NATIONAL BESTSELLER
A wide-ranging, against-the-grain argument about the state of American
culture--the Washington Post and Wall Street Journal bestseller--now
in paperback with new material
"Tyler Cowen's blog, Marginal Revolution, is the first thing I read
every morning. And his brilliant new book, The Complacent Class, has
been on my nightstand after I devoured it in one sitting. I am at
round-the-clock Cowen saturation right now." --Malcolm Gladwell
Since Alexis de Tocqueville, restlessness has been accepted as a
signature American trait. Our willingness to move, take risks, and adapt
to change have produced a dynamic economy and a tradition of innovation
from Ben Franklin to Steve Jobs.
The problem, according to legendary blogger, economist and best selling
author Tyler Cowen, is that Americans today have broken from this
tradition--we're working harder than ever to avoid change. We're
moving residences less, marrying people more like ourselves and choosing
our music and our mates based on algorithms that wall us off from
anything that might be too new or too different. Match.com matches us in
love. Spotify and Pandora match us in music. Facebook matches us to just
about everything else.
Of course, this "matching culture" brings tremendous positives: music we
like, partners who make us happy, neighbors who want the same things.
We're more comfortable.

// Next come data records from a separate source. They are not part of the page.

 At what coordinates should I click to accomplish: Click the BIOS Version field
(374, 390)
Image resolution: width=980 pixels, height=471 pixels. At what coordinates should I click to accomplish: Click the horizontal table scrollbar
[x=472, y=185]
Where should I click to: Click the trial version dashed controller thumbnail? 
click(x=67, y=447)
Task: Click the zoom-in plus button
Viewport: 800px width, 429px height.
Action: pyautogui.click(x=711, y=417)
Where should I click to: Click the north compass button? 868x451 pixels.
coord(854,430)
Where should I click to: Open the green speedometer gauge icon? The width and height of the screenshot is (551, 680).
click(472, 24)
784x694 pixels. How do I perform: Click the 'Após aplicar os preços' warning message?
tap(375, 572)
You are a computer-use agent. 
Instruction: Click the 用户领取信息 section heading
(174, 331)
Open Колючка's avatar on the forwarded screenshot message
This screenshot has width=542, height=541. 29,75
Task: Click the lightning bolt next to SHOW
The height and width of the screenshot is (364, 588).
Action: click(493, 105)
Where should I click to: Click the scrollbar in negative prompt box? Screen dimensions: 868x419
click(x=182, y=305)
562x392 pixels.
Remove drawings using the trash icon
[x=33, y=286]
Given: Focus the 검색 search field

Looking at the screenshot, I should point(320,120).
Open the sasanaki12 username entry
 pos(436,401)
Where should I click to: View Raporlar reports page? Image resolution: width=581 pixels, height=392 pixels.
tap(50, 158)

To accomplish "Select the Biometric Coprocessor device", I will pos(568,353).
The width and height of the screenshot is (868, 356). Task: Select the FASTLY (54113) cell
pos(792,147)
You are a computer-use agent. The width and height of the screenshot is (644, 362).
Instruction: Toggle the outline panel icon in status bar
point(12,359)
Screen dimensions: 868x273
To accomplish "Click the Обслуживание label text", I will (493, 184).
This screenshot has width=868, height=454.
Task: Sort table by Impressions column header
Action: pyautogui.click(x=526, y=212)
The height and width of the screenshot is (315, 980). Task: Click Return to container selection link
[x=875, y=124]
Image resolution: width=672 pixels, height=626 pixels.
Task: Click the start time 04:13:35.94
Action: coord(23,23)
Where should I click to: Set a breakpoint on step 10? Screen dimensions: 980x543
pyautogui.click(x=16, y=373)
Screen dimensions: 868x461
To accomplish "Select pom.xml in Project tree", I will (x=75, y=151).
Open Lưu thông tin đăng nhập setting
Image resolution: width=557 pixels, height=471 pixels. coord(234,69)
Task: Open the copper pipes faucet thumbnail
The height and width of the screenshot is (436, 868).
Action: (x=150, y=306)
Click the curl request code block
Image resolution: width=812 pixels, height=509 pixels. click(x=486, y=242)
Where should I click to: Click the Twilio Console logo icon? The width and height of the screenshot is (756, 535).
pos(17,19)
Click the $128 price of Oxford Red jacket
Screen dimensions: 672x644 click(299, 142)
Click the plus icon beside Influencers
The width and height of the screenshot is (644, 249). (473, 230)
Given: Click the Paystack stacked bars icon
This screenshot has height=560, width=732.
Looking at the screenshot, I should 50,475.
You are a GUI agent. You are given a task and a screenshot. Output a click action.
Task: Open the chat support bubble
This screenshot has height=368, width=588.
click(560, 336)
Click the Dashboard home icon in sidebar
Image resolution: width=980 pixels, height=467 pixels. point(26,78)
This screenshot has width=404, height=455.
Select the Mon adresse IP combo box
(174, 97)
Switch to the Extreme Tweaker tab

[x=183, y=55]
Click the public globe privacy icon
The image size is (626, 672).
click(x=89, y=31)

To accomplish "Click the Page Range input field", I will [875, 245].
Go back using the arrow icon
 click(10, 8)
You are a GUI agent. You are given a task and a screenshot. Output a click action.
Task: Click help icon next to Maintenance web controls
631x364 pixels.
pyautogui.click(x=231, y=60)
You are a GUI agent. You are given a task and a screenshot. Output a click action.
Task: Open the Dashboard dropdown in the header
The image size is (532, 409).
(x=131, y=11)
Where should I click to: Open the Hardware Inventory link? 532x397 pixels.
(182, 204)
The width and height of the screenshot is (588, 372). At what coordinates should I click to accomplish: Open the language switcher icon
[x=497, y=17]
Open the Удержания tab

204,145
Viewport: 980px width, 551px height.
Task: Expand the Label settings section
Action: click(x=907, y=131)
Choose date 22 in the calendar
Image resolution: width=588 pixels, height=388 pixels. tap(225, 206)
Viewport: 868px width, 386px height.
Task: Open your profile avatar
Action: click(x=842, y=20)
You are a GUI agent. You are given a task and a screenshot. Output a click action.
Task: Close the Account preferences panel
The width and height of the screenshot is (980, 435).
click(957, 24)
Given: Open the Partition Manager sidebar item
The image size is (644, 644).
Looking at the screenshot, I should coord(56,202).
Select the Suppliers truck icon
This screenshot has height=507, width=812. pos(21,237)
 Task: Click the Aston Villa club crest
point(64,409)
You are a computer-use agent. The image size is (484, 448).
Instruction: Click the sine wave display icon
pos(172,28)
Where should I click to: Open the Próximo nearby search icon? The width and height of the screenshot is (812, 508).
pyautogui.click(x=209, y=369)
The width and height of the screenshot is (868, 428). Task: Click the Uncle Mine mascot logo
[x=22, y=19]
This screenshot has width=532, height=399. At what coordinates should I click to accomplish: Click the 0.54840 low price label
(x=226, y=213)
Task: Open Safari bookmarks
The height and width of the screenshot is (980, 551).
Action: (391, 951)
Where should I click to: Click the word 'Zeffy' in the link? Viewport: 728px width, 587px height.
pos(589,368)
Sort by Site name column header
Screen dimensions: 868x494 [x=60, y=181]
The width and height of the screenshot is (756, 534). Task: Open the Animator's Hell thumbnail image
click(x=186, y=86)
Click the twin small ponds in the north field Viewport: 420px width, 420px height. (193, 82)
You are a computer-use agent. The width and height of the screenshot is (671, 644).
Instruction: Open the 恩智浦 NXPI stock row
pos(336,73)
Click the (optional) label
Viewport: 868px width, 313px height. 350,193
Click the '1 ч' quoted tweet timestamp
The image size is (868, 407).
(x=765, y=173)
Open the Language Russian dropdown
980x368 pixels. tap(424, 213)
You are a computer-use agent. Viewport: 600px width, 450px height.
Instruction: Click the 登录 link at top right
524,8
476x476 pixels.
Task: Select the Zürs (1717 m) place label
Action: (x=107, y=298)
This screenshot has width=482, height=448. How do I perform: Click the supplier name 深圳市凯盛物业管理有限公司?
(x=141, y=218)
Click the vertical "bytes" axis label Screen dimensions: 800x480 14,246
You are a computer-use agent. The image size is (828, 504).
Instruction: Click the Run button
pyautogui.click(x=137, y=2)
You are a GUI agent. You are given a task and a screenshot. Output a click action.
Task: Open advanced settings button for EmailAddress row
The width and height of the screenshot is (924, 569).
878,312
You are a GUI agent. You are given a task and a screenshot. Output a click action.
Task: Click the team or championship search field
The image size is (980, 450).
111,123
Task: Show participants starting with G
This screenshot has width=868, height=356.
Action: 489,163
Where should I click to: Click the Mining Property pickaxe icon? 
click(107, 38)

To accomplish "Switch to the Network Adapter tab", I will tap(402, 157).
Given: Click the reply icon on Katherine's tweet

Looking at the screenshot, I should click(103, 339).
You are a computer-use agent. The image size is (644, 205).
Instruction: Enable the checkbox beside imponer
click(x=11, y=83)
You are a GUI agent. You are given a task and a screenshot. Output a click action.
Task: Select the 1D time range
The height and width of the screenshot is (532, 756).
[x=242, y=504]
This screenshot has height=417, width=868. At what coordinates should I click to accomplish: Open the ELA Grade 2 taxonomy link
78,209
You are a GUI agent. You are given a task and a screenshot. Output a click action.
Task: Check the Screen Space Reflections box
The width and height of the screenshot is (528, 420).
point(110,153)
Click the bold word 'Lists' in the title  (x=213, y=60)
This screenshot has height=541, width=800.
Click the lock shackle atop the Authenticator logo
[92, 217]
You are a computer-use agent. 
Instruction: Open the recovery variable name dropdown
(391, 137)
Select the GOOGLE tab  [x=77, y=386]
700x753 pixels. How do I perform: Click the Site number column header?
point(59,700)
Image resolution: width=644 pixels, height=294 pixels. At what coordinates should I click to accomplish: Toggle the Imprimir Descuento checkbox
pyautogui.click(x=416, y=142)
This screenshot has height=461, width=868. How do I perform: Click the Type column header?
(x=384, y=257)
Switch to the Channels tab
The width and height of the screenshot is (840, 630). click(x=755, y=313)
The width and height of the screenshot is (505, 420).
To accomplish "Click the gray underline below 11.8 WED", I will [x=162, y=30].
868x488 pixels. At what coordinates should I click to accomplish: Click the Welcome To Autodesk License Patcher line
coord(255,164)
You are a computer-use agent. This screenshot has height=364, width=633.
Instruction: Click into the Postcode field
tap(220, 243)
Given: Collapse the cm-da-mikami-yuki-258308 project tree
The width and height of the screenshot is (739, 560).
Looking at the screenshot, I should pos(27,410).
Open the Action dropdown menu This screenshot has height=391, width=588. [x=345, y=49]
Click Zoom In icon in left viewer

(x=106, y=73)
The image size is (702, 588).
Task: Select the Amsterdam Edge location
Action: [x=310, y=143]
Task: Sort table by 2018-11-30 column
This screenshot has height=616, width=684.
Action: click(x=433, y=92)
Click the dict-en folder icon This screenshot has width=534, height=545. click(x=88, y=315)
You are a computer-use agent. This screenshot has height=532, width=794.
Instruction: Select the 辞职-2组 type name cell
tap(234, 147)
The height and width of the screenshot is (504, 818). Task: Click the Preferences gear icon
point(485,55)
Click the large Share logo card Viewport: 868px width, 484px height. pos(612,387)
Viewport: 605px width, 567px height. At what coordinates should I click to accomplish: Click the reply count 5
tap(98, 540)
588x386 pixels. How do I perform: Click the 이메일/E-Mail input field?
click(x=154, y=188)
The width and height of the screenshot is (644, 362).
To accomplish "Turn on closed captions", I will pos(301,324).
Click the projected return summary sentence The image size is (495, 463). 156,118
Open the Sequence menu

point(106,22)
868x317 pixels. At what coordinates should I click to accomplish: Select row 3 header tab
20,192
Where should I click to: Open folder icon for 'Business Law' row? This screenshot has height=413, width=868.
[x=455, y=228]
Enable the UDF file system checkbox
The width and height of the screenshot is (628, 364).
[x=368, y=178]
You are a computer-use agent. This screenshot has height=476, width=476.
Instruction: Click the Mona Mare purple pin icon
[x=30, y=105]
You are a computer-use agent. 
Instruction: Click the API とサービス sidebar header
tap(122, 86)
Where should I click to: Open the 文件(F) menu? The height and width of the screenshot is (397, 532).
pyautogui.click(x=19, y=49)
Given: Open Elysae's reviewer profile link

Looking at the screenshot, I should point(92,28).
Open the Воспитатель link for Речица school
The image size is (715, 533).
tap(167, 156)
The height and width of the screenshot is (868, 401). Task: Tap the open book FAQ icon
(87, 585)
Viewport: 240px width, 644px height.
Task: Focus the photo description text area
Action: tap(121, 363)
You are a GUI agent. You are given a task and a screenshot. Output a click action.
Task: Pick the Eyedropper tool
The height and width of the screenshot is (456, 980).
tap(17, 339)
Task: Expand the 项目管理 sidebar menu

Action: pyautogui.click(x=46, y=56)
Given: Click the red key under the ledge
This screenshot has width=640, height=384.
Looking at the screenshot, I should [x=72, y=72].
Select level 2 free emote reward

But, according to Cowen, there are significant
collateral downsides attending this comfort, among them heightened
inequality and segregation and decreased incentives to innovate and
create.
The Complacent Class argues that this cannot go on forever. We are
postponing change, due to our near-sightedness and extreme desire for
comfort, but ultimately this will make change, when it comes, harder.
The forces unleashed by the Great Stagnation will eventually lead to a
major fiscal and budgetary crisis: impossibly expensive rentals for our
most attractive cities, worsening of residential segregation, and a
decline in our work ethic. The only way to avoid this difficult future
is for Americans to force themselves out of their comfortable
slumber--to embrace their restless tradition again.